If you’re trying to break into a crowded space, push the boundaries of acceptable content. Add humor, edge, intelligence, confidence, sarcasm, or charisma. Loosen up the writing and let the metaphors sing.
- Add soundbites in-between text for interactive content.
- Shorten up paragraphs and use bullets.
- Use loose and colorful prose.
- Find a unique, engaging voice that mimics the demographic lingo.
Use Long-form & Short-form Content
In the early days of the net, short-form content helped you grab up the market share at 100 words a pop.
You could produce a lot of articles, with few words, and do it quickly, to drive a lot of traffic. With increasingly crowded web spaces and demanding searchers, Google’s algorithms have begun privileging longer and longer content.
If your goal is to satisfy the searcher’s query, and you get to pick between a 250-word article and a 3,000-word article, there’s generally a higher chance that the 3,000-word article contains something in it that satisfies the intent of the searcher.
Yet, sometimes that 250-word article delivers the bullet point answer in a beautiful featured snippet, and those other 2,750 words are no longer needed and definitely not read.
You need to A/B test along with your specific guests to check which type of content they like best — short or long. I also recommend running a content audit to traditionally see what word count length has been the foremost useful in the past.
Know the Difference Between Authority vs. Originality
If you’ve been dishing out SEO-friendly content for a while, you may have noticed a fundamental paradox in both the advice you’ve been given about SEO and the way that Google wants to rank pages.
On the one hand, you’ve been told to value citing sources, authoritative links, expert advice, and claims that are backed up.
On the other hand, you’ve also been told to value original research and content that adds value through new claims.
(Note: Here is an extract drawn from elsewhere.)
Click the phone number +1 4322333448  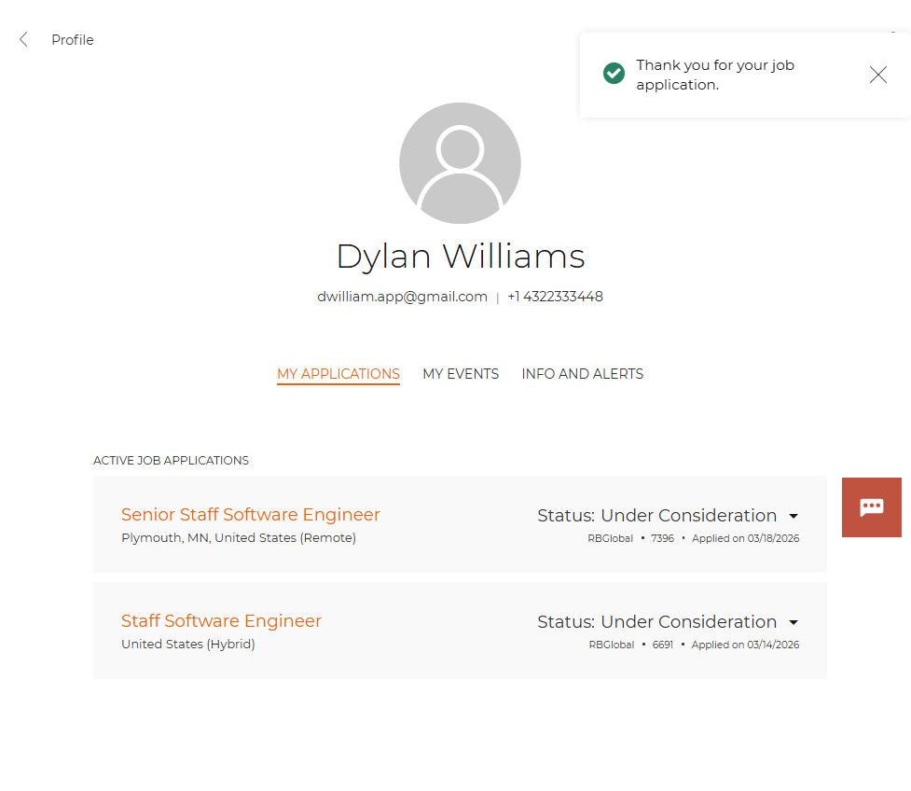tap(555, 297)
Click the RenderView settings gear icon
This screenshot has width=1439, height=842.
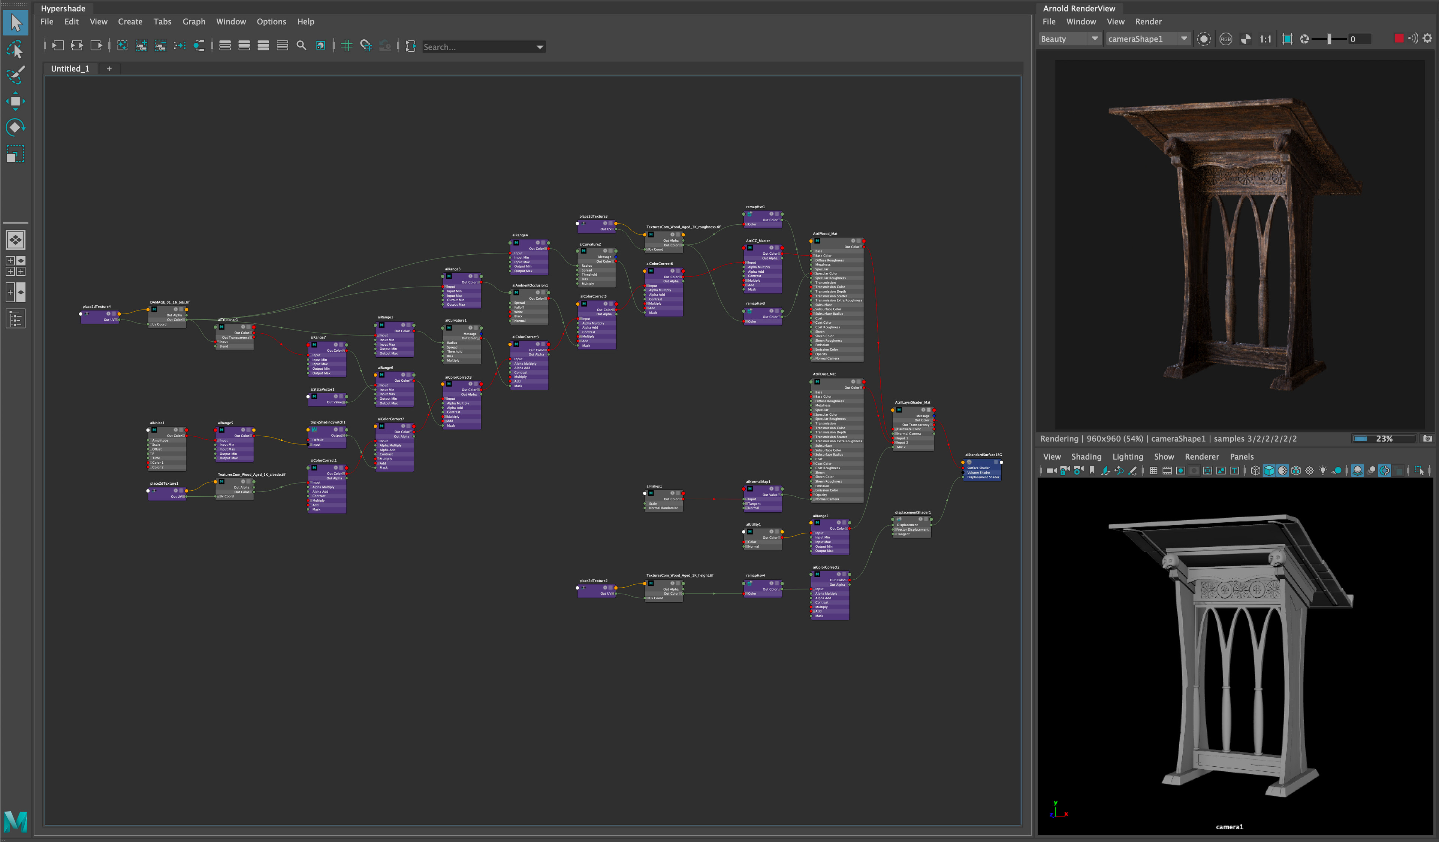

Basically, you need to avoid scraping content and avoid unverified claims.
You need the sources to back up your content, but you need to go beyond the sources to tell a new and compelling story and not just another “How to do X Using Y and Z”.
A few creative links and a compelling story will help your content walk the line between authority and originality.
Think of Mobile Optimization (But Don’t Forget About Desktop)
In the U.S. in 2018, phone traffic outweighed desktop traffic by about 60% to 40%. But, overall web time was flopped, with desktops outweighing phones by the same 60% to 40%.
Mobile traffic is a big business, though keep in mind that mobile searches are generally more specific and targeted than desktop searches. Phone searches are generally more integrated into lifestyles, and things that people are already doing.
If you’ve got content that people will mostly access from a desk, focus on those long-form pieces and keep the shorter informative responses for the mobile users.
Make the Form Match the Content
There is no single winning formation for webpage layout.
When we talk about form, we’re talking about:
- Word count.
- Structure of the content.
- Tone of the piece.
- HTML tags.
- Title and meta tags.
If its a technical article about plumbing or stock trades, get right to the point in the opening paragraph. If you’ve got a comedy listicle, your audience will be a bit more forgiving about slow starts.
Google’s advice to “make pages for users, not search engines” is still some of the best advice you can get.
The best articles don’t just read like a nice essay, they look like a crisp painting, with tags, titles, font, and headlines that create a unified piece.